Abstract
Recently, a reliable technic for complement fixation for diagnosis of rabies was devised by Casals and Palacios. 1 The procedure for preparing antigen is, however, complicated and it seemed desirable to develop a simpler technic for complement fixation which might find application in routine laboratory diagnosis. At first, specific and sharp results were obtained by following the technic developed by Howitt; 2 subsequent experiments showed, however, that further simplification was possible and the following technic was finally evolved, which offers a practical procedure for routine diagnosis.

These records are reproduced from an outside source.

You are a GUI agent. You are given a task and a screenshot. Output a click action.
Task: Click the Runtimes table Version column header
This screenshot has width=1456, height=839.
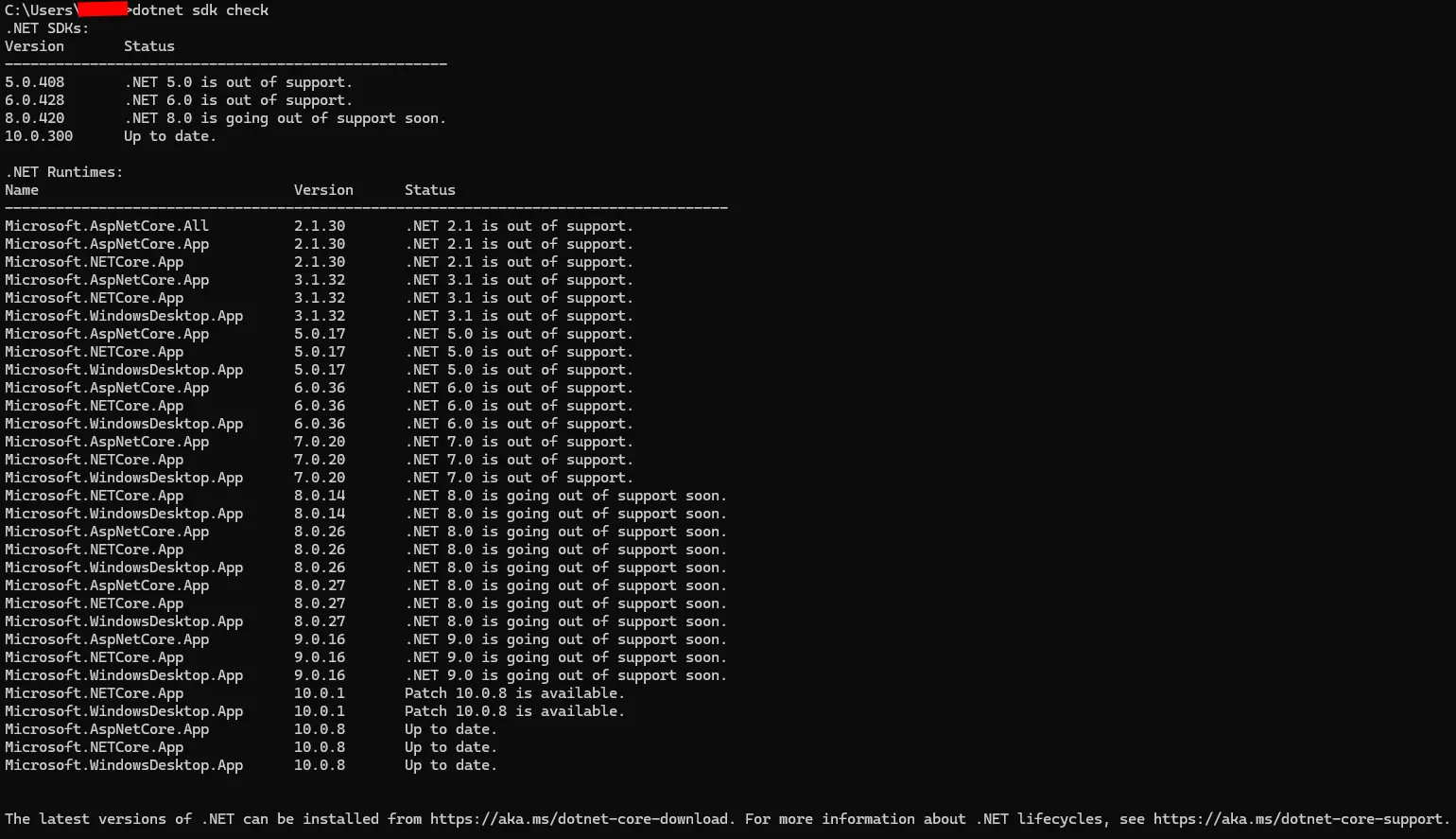(323, 190)
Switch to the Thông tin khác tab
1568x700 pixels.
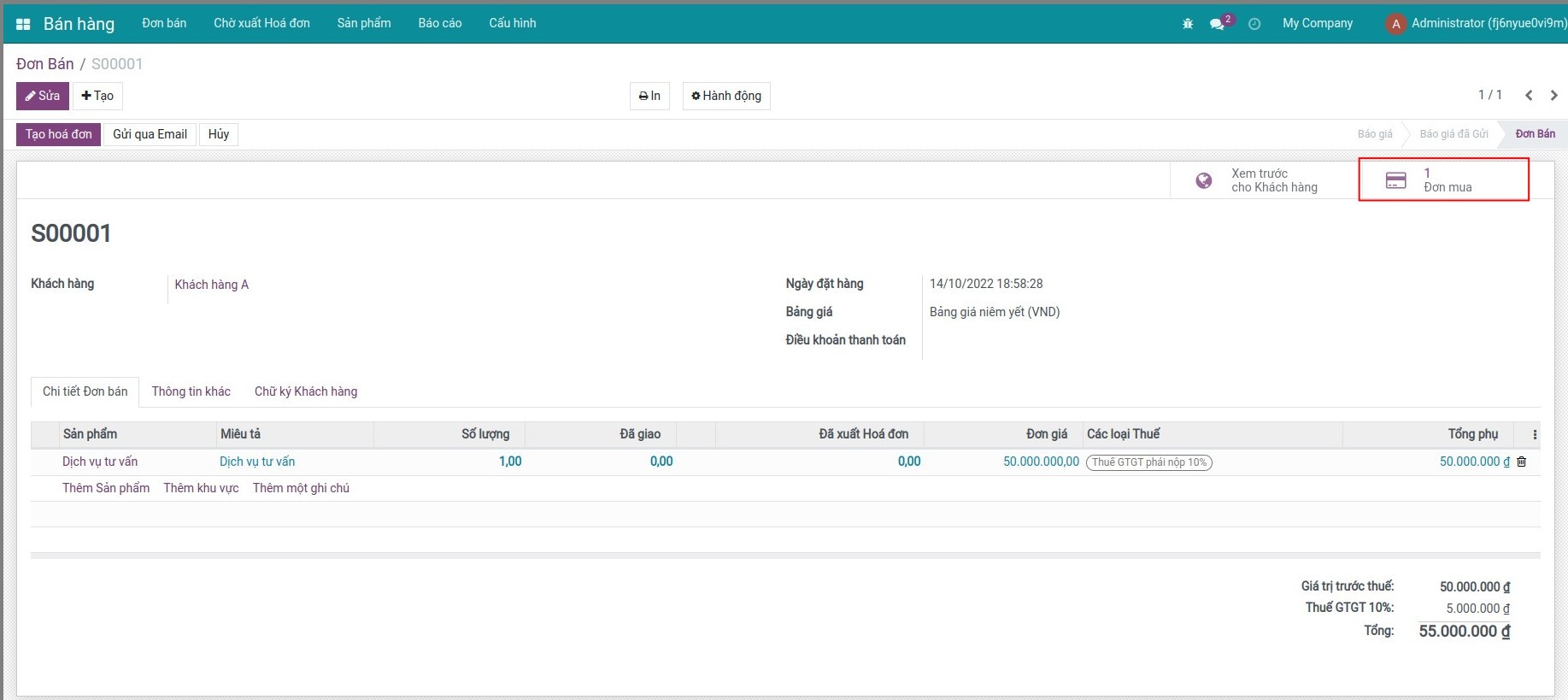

Antigen. One to 2 g of rabies-infected brain are minced in a Petri dish, spread in a thin layer, and dried in a desiccator over sulphuric acid, at 37°C for 24 hours.∗ The dried material is scraped off and stored in rubber-stoppered tubes in the ice box. Material thus preserved keeps at least 9 months. For the preparation of antigen, the dried material is ground in a mortar, taken up in neutral physiological saline and added gradually to give a final concentration of 2%. The suspension is centrifuged for 15 minutes at 3000 r.p.m. The supernatant fluid serves as the antigen. This type of antigen can be prepared from the brains of rabbits, guinea pigs, mice, and dogs, infected intracerebrally or peripherally with mouse passage fixed virus, virus from tissue cultures, 3 , 4 egg passage virus, 5 or with a local strain of street virus. Antigens prepared from brains of guinea pigs and mice infected with equine encephalitis virus (eastern strain), brains of guinea pigs infected with murine typhus, and normal brains of mice, guinea pigs, rabbits, and dogs served as negative controls.
Sera. Sera of immunized guinea pigs were employed as source of antibody.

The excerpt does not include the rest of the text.